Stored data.

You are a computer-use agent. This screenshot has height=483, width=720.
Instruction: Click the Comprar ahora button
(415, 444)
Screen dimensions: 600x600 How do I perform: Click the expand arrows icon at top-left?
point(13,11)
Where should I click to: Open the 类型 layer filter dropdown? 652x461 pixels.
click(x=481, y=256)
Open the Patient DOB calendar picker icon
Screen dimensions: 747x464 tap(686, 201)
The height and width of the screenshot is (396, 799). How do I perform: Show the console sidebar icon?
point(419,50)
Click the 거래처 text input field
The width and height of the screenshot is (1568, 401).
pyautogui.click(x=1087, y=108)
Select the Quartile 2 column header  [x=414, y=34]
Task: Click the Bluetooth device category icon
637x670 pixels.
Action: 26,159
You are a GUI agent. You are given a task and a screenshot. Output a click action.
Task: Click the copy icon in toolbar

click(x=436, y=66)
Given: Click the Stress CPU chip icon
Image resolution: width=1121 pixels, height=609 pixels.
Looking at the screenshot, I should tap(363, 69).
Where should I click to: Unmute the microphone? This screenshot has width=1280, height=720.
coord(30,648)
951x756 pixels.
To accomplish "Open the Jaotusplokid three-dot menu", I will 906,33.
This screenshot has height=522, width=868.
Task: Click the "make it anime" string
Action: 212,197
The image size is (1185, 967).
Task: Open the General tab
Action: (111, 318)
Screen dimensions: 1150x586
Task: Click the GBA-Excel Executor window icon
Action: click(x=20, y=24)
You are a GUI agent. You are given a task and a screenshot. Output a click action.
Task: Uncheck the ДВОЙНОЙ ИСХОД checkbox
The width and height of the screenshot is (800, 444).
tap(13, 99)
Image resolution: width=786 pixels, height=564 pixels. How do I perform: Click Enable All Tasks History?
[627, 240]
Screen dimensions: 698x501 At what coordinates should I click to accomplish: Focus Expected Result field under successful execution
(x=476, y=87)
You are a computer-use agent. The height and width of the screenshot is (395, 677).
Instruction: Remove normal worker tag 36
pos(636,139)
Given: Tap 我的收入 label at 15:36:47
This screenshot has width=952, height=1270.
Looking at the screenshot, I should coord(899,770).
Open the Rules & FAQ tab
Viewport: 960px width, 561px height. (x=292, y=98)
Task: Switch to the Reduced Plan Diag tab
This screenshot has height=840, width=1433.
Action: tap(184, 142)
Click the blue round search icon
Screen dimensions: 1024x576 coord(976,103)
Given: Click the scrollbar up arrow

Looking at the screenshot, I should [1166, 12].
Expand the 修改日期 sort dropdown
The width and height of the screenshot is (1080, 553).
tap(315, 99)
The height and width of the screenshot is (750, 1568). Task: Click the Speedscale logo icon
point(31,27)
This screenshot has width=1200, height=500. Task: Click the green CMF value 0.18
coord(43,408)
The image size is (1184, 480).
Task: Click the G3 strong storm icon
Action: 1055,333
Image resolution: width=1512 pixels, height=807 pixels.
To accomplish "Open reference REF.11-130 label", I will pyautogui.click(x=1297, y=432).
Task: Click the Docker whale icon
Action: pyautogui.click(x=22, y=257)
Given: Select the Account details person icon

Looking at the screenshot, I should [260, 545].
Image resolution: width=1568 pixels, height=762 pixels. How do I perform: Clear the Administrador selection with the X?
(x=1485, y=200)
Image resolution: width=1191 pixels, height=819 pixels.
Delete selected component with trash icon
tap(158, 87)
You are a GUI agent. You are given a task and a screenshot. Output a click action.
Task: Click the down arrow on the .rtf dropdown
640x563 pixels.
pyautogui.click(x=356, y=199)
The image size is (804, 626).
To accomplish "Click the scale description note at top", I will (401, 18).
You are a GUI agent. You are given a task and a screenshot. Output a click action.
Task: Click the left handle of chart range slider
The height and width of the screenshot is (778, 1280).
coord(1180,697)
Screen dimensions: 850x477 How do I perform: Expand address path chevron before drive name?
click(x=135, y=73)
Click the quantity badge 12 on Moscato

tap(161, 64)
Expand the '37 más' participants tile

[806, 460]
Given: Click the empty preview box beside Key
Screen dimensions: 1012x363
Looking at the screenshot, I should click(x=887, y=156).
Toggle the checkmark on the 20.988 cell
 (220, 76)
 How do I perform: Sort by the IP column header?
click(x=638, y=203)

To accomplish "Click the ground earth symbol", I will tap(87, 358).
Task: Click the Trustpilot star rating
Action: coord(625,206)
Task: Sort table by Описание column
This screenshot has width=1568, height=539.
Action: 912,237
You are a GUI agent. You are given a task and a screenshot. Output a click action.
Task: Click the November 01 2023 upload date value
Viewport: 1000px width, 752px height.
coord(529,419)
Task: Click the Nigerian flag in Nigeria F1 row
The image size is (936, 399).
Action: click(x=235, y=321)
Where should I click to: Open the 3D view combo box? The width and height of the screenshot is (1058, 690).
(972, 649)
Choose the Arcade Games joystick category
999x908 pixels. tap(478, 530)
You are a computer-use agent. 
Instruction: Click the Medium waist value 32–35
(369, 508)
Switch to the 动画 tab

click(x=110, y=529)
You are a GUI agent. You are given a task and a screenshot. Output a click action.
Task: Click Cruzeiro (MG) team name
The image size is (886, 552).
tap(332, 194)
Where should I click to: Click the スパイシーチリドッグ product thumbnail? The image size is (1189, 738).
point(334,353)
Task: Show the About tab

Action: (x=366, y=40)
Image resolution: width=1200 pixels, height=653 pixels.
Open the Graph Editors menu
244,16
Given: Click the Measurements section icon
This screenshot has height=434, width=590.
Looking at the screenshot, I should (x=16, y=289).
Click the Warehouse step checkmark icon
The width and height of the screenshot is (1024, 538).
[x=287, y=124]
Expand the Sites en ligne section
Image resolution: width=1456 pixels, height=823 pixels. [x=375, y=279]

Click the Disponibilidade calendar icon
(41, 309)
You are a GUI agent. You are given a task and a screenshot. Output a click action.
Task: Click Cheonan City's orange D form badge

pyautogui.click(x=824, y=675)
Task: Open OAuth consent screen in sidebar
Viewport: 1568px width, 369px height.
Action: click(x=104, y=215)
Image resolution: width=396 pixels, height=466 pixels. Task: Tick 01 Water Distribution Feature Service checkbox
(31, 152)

THE PROBLEM. Whatever lies between the line containing "Open the Graph Editors menu" and the final line above, both included, must be returned exactly.

RESULT OF THIS TASK.
Open the Graph Editors menu
244,16
Given: Click the Measurements section icon
This screenshot has height=434, width=590.
Looking at the screenshot, I should (x=16, y=289).
Click the Warehouse step checkmark icon
The width and height of the screenshot is (1024, 538).
[x=287, y=124]
Expand the Sites en ligne section
Image resolution: width=1456 pixels, height=823 pixels. [x=375, y=279]

Click the Disponibilidade calendar icon
(41, 309)
You are a GUI agent. You are given a task and a screenshot. Output a click action.
Task: Click Cheonan City's orange D form badge

pyautogui.click(x=824, y=675)
Task: Open OAuth consent screen in sidebar
Viewport: 1568px width, 369px height.
Action: click(x=104, y=215)
Image resolution: width=396 pixels, height=466 pixels. Task: Tick 01 Water Distribution Feature Service checkbox
(31, 152)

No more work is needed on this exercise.